Please repeat the items below word for word, starting at the first line of the items and ending at the line that contains "click(65, 212)", with both of those lines included.

_Records for this exercise:_
--- Begin ---

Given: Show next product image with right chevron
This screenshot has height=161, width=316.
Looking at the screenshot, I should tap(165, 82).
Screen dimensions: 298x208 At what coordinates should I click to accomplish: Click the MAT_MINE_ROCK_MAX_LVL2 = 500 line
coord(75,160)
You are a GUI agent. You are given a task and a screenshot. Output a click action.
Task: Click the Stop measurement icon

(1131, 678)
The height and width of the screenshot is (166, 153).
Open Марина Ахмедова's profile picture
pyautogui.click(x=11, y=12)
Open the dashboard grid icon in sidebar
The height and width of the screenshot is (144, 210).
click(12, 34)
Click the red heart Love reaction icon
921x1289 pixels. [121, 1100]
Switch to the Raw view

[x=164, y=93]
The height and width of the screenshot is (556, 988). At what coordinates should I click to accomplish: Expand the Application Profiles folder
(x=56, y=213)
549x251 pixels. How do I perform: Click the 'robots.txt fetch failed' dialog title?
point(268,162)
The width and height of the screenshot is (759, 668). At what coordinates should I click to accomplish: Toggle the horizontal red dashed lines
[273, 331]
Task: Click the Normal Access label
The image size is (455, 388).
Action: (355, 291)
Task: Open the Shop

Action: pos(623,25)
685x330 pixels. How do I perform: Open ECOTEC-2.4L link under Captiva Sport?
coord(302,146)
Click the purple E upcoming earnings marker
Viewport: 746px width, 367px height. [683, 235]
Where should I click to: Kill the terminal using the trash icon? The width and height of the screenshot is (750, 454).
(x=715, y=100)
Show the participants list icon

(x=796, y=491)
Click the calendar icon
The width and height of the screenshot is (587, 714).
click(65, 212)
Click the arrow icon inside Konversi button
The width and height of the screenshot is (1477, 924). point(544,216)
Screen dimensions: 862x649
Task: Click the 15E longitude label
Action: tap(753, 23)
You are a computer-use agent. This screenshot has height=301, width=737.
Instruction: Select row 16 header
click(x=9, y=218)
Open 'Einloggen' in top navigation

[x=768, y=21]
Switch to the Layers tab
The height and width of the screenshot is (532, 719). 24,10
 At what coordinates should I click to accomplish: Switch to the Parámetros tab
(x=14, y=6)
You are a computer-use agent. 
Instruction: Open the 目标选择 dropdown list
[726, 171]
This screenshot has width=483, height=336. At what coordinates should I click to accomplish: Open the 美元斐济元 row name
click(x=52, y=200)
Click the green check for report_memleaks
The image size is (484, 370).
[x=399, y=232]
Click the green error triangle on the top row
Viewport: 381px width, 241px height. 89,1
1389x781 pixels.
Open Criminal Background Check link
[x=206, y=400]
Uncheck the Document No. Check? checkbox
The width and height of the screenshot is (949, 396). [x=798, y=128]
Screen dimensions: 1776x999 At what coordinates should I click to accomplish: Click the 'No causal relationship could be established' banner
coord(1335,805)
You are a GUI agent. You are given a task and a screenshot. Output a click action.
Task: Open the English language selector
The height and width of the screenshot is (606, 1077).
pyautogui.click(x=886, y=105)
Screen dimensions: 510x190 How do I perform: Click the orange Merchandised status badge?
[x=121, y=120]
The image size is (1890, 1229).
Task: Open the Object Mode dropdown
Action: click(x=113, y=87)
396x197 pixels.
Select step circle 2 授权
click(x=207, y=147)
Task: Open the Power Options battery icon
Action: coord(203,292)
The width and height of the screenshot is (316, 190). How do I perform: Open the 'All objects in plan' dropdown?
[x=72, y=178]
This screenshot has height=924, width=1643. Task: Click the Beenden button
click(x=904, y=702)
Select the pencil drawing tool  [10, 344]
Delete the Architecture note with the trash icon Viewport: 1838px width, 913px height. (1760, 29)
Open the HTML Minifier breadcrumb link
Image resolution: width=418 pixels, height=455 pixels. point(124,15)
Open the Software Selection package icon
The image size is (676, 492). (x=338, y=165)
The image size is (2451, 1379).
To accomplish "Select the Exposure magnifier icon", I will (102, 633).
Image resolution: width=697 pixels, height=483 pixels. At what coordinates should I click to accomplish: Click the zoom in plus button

--- End ---

_Answer for the task:_
Given: Show next product image with right chevron
This screenshot has height=161, width=316.
Looking at the screenshot, I should tap(165, 82).
Screen dimensions: 298x208 At what coordinates should I click to accomplish: Click the MAT_MINE_ROCK_MAX_LVL2 = 500 line
coord(75,160)
You are a GUI agent. You are given a task and a screenshot. Output a click action.
Task: Click the Stop measurement icon

(1131, 678)
The height and width of the screenshot is (166, 153).
Open Марина Ахмедова's profile picture
pyautogui.click(x=11, y=12)
Open the dashboard grid icon in sidebar
The height and width of the screenshot is (144, 210).
click(12, 34)
Click the red heart Love reaction icon
921x1289 pixels. [121, 1100]
Switch to the Raw view

[x=164, y=93]
The height and width of the screenshot is (556, 988). At what coordinates should I click to accomplish: Expand the Application Profiles folder
(x=56, y=213)
549x251 pixels. How do I perform: Click the 'robots.txt fetch failed' dialog title?
point(268,162)
The width and height of the screenshot is (759, 668). At what coordinates should I click to accomplish: Toggle the horizontal red dashed lines
[273, 331]
Task: Click the Normal Access label
The image size is (455, 388).
Action: (355, 291)
Task: Open the Shop

Action: pos(623,25)
685x330 pixels. How do I perform: Open ECOTEC-2.4L link under Captiva Sport?
coord(302,146)
Click the purple E upcoming earnings marker
Viewport: 746px width, 367px height. [683, 235]
Where should I click to: Kill the terminal using the trash icon? The width and height of the screenshot is (750, 454).
(x=715, y=100)
Show the participants list icon

(x=796, y=491)
Click the calendar icon
The width and height of the screenshot is (587, 714).
click(65, 212)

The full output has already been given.